Extract the records from the line with "Download Delivery Charges DOC (1011, 1482)" to the line with "Transfers (686, 146)", both ends included, and repeat those lines exactly.

A block of data:
** Begin **
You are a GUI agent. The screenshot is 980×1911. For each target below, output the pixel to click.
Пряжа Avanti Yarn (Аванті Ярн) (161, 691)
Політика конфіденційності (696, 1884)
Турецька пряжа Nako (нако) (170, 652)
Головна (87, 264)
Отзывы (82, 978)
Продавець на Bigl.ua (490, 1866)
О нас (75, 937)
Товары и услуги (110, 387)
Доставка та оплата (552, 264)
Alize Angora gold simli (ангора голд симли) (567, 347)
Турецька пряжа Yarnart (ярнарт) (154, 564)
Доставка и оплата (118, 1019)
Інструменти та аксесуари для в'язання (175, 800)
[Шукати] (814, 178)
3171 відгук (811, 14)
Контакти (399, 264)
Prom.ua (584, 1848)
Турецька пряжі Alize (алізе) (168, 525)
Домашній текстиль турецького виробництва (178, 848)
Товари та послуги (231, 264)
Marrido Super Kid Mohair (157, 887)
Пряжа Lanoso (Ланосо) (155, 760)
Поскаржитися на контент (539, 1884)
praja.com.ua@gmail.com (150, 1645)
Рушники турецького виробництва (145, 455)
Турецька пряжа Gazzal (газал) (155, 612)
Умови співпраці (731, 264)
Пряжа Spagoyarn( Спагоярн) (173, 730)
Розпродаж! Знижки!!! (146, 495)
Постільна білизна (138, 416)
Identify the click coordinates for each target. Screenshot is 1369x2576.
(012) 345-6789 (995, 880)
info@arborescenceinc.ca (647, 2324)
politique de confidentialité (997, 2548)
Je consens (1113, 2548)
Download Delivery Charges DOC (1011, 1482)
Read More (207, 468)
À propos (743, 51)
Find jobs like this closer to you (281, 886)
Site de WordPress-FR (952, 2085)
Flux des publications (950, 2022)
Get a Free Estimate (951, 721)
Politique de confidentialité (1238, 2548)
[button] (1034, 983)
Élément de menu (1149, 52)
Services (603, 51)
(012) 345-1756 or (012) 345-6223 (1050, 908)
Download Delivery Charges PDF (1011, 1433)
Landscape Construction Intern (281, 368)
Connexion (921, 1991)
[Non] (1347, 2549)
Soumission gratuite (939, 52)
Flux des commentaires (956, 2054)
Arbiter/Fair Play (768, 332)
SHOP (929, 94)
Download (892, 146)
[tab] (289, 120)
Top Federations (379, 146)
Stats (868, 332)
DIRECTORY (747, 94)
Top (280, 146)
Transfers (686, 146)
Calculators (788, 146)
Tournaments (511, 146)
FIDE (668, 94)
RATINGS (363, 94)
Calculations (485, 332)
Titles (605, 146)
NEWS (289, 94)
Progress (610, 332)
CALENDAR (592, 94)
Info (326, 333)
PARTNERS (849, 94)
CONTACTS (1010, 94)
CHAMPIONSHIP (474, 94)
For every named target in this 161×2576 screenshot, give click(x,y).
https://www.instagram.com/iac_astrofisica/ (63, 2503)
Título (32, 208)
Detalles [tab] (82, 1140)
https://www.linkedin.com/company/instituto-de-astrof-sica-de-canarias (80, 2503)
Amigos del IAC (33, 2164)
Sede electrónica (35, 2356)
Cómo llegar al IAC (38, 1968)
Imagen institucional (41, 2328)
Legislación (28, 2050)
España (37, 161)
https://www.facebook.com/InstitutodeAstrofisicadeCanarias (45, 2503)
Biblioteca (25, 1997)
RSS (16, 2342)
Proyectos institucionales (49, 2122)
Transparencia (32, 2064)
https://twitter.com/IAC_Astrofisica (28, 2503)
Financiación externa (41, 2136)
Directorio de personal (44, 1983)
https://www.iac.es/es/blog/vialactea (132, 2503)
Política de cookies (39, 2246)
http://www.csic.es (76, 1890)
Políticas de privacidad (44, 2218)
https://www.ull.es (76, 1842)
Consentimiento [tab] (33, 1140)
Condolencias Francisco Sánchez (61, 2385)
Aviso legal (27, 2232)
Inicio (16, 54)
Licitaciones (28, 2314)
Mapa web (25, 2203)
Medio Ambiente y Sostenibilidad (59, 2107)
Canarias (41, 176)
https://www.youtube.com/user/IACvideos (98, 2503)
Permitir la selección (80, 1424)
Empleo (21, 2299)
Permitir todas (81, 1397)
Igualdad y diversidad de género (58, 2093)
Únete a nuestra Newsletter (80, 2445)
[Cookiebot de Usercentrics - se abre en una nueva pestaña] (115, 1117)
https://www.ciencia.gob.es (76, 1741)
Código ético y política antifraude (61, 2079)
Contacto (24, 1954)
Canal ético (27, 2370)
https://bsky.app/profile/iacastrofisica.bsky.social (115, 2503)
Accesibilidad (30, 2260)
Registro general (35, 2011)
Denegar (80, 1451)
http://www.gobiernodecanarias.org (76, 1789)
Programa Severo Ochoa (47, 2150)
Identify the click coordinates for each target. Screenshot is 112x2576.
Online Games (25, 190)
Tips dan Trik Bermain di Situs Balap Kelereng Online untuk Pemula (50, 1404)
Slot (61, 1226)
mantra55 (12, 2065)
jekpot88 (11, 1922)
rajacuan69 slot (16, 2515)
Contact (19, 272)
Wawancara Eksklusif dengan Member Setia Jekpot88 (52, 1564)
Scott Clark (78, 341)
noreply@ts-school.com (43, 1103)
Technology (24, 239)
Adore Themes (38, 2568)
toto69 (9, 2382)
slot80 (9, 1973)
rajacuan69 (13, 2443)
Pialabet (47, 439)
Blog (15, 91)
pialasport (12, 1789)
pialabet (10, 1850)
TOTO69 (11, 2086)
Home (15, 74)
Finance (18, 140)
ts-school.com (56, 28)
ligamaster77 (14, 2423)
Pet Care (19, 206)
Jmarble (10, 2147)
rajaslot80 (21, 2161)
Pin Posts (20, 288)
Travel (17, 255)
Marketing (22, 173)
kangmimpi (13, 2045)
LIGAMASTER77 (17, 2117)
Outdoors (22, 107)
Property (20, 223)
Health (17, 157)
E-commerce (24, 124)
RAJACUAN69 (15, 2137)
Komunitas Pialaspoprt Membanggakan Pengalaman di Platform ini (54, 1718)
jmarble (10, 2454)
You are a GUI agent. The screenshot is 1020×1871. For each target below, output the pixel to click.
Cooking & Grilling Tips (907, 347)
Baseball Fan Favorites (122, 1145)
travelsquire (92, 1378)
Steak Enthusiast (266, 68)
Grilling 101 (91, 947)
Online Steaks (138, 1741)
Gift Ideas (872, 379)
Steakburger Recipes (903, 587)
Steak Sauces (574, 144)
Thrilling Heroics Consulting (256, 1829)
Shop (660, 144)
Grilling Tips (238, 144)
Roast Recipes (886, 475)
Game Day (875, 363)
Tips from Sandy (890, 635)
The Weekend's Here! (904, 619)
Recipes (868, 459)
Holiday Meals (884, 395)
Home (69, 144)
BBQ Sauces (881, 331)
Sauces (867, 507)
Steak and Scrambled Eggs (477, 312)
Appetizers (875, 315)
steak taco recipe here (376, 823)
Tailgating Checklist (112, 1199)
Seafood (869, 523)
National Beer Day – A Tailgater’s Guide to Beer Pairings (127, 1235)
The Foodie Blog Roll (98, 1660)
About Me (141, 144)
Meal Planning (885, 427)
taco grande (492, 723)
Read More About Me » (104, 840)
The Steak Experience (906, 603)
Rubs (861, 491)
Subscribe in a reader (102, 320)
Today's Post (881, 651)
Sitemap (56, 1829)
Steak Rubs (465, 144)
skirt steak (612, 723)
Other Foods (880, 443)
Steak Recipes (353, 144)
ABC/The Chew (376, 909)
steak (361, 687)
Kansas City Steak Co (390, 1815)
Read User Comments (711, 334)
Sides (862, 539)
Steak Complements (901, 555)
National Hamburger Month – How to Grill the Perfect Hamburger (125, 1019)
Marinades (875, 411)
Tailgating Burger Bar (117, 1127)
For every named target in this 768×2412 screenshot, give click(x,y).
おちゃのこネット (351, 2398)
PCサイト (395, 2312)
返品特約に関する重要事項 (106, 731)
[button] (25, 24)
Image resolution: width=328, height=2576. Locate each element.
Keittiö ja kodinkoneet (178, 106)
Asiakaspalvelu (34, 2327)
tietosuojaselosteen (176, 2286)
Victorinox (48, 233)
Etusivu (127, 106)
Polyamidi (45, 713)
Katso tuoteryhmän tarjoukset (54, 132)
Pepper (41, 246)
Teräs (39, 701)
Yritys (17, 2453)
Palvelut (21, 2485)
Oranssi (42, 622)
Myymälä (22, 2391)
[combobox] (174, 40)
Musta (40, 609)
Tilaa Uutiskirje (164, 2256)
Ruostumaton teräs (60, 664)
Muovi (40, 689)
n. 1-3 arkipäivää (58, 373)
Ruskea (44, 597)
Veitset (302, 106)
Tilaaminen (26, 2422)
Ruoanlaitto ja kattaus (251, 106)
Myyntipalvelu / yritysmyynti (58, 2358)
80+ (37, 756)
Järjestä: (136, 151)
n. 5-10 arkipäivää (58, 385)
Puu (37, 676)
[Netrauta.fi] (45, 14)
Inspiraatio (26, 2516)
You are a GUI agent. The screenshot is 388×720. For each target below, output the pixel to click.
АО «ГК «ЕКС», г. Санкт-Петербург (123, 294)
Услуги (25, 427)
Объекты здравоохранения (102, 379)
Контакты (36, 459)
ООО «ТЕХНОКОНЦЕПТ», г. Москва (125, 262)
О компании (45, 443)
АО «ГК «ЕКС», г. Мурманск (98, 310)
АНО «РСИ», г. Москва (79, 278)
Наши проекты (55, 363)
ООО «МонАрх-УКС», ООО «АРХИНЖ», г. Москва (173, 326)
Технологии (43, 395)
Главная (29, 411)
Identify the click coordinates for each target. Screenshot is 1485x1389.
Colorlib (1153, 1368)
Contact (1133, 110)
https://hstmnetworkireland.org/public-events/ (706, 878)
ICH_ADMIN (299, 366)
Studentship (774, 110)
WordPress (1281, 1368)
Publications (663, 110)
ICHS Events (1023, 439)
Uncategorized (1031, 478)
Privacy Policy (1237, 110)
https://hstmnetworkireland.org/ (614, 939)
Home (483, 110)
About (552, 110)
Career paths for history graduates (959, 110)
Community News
** End **
Task response:
Download Delivery Charges DOC (1011, 1482)
Read More (207, 468)
À propos (743, 51)
Find jobs like this closer to you (281, 886)
Site de WordPress-FR (952, 2085)
Flux des publications (950, 2022)
Get a Free Estimate (951, 721)
Politique de confidentialité (1238, 2548)
[button] (1034, 983)
Élément de menu (1149, 52)
Services (603, 51)
(012) 345-1756 or (012) 345-6223 (1050, 908)
Download Delivery Charges PDF (1011, 1433)
Landscape Construction Intern (281, 368)
Connexion (921, 1991)
[Non] (1347, 2549)
Soumission gratuite (939, 52)
Flux des commentaires (956, 2054)
Arbiter/Fair Play (768, 332)
SHOP (929, 94)
Download (892, 146)
[tab] (289, 120)
Top Federations (379, 146)
Stats (868, 332)
DIRECTORY (747, 94)
Top (280, 146)
Transfers (686, 146)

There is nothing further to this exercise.